Comme évoqué précédemment, 80% de l’empreinte carbone d’une batterie proviennent de la fabrication de la cellule. Or, chez VoltR, nous fabriquons des batteries exclusivement avec des cellules de seconde vie. Cela signifie que nous nous affranchissons, en grande partie, de cette empreinte écologique en réutilisant des cellules existantes.

Bien sûr, il s’agit d’une simplification, car notre activité de réemploi implique certains processus qu’un fabricant de batteries neuves n’a pas. Pour obtenir des chiffres précis, il est donc nécessaire de réaliser une analyse de cycle de vie (ACV). Nous sommes actuellement en train de mener cette étude afin d’établir des données fiables et consensuelles. Un panel d’experts travaille sur les hypothèses retenues, mais l’exercice n’est pas encore finalisé.

Cela étant dit, nos estimations actuelles indiquent que nous permettons d’éviter entre 70 et 80% des émissions de gaz à effet de serre.

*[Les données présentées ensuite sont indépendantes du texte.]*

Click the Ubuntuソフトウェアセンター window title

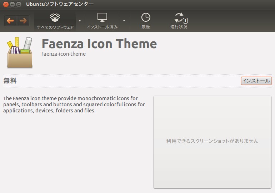[x=60, y=4]
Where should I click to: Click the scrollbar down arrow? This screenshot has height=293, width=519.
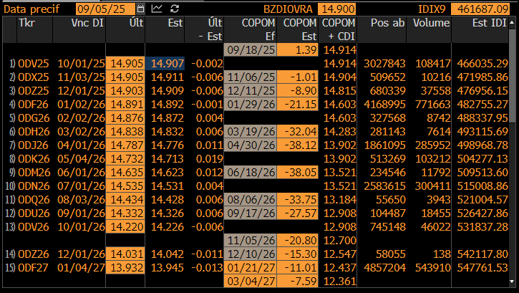tap(513, 282)
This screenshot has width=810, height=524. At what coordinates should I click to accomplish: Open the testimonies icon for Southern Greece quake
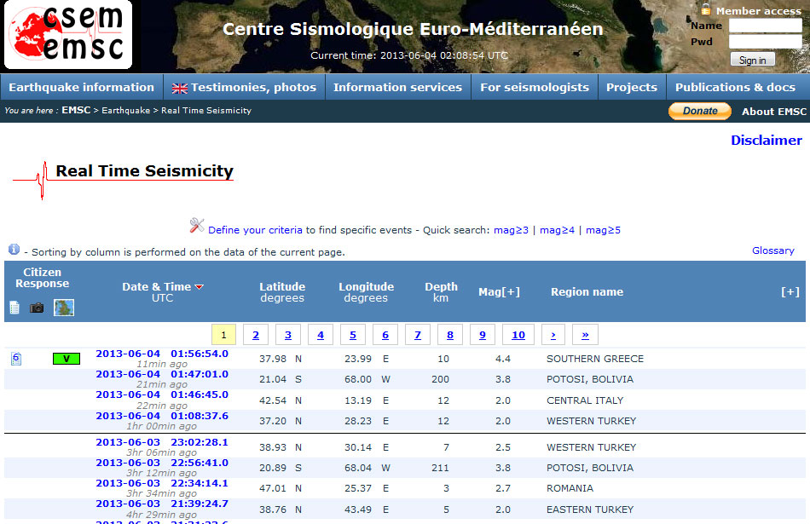point(16,359)
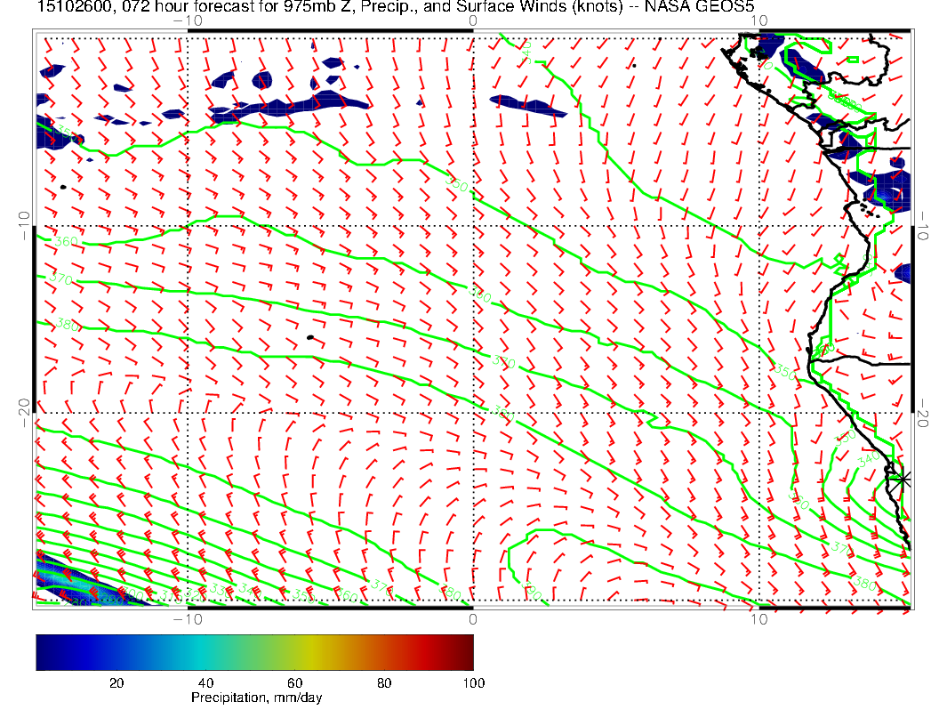Click the "Precipitation, mm/day" colorbar caption
Screen dimensions: 939x726
pos(256,698)
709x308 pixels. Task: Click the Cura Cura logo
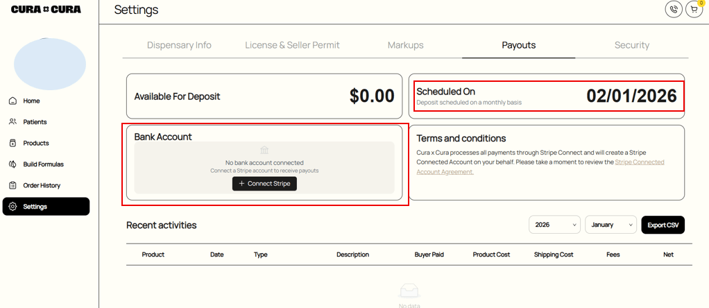[46, 10]
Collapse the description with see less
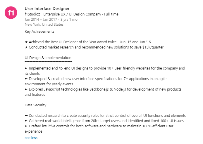This screenshot has width=203, height=144. pos(31,138)

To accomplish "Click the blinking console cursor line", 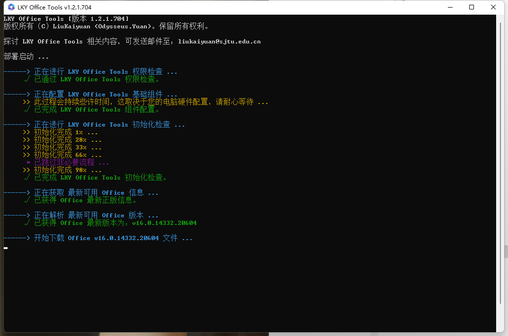I will [6, 248].
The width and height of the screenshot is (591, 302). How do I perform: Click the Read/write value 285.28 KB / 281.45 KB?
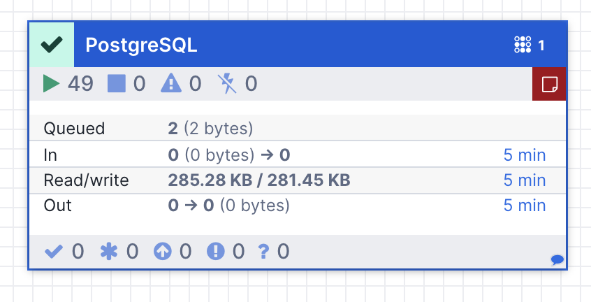258,180
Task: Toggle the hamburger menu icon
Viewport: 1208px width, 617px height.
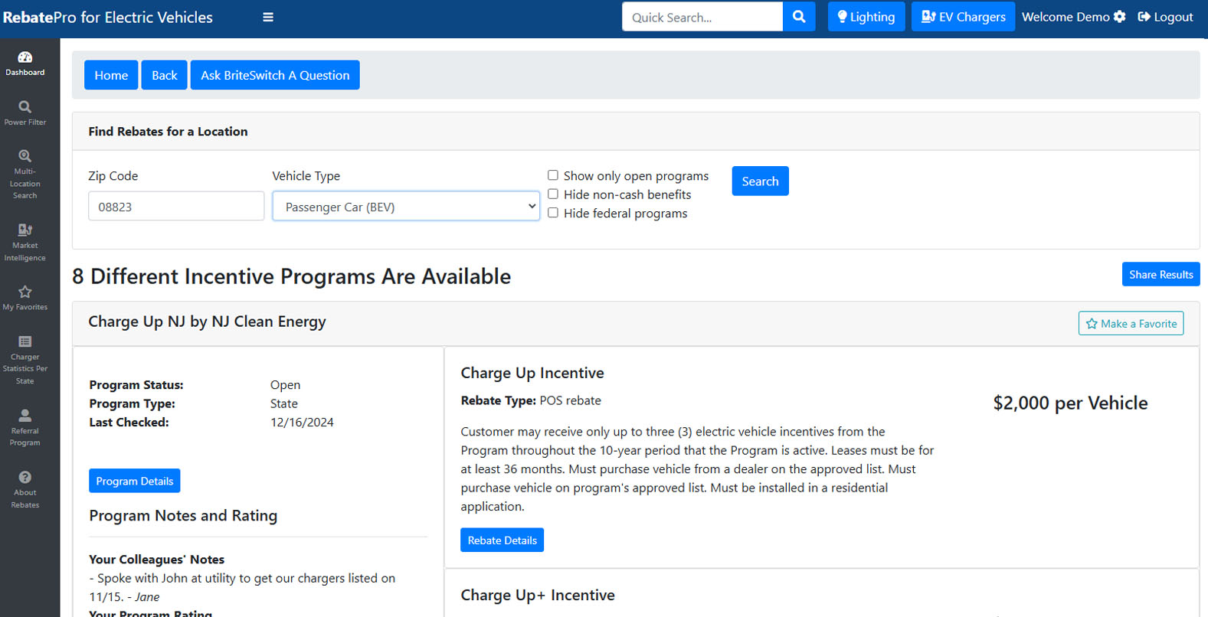Action: [268, 17]
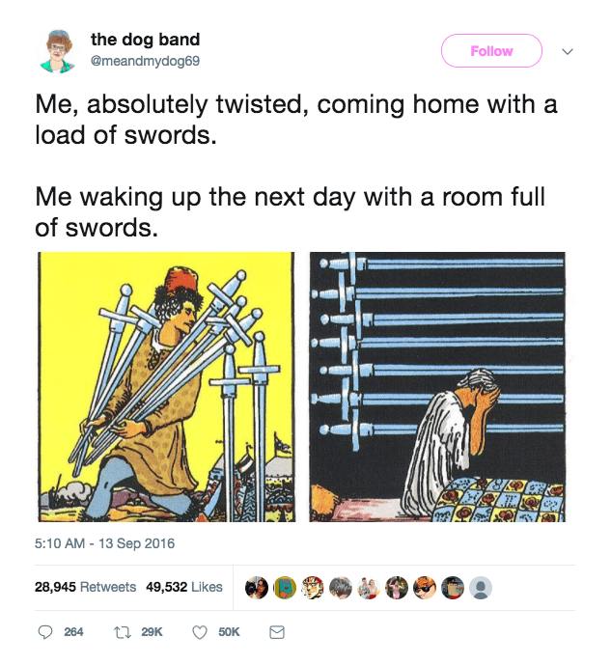
Task: Expand tweet options chevron next to Follow
Action: click(568, 52)
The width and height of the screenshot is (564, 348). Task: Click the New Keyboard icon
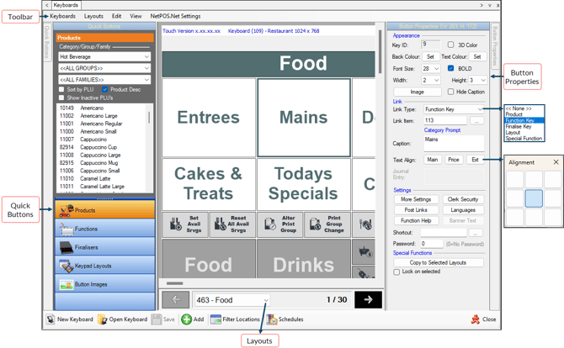point(51,319)
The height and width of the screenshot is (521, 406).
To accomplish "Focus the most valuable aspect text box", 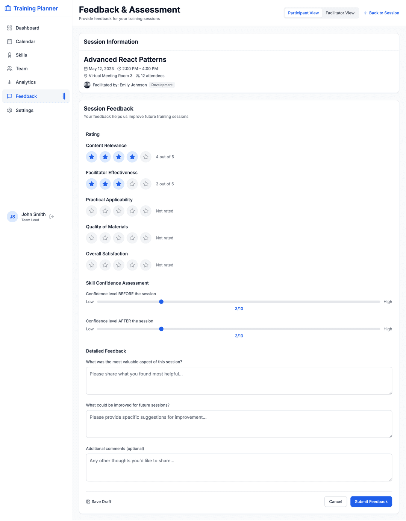I will pyautogui.click(x=239, y=381).
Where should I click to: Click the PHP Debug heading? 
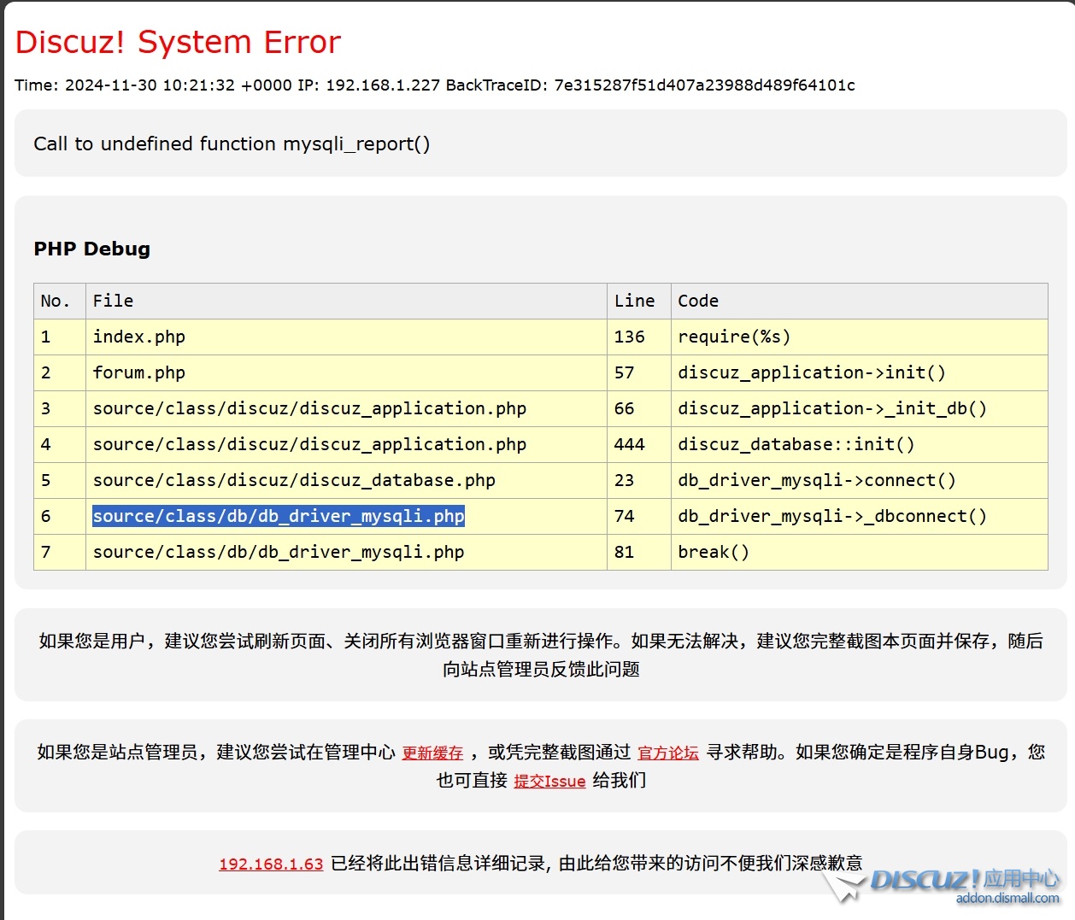pos(92,249)
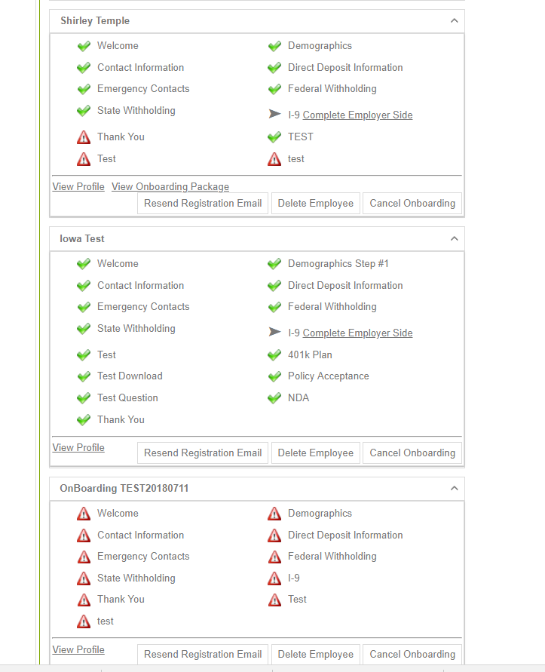Open Complete Employer Side link for Shirley Temple
The height and width of the screenshot is (672, 545).
tap(358, 115)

Cependant, l’empreinte carbone n’est pas toujours l’indicateur le plus pertinent lorsqu’il s’agit des batteries. Deux autres aspects cruciaux sont à considérer :

  • L’extraction des ressources naturelles, qui entraîne une raréfaction progressive de certains matériaux essentiels.
  • La consommation d’eau, car l’industrie minière est extrêmement gourmande en eau.

Aujourd’hui, dans certaines régions du monde où l’on extrait le lithium et le cobalt, comme en République démocratique du Congo ou en Australie, la pression hydrique est une problématique majeure. Ces zones souffrent déjà d’un accès limité à l’eau, et l’extraction intensive de ces métaux ne fait qu’aggraver la situation.

Enjeux de souveraineté

Abordons maintenant les enjeux autour de la souveraineté du lithium et des batteries. Près de 95% du marché européen sont importés depuis l’Asie ?

Le chiffre clé à retenir est qu’environ neuf batteries sur dix mises sur le marché en Europe – tous secteurs confondus (véhicules électriques, mobilité douce, stockage d’énergie, électronique portable, etc.) – sont fabriquées hors de nos frontières. Il existe donc un véritable enjeu d’indépendance pour l’Europe dans cette filière extrêmement stratégique.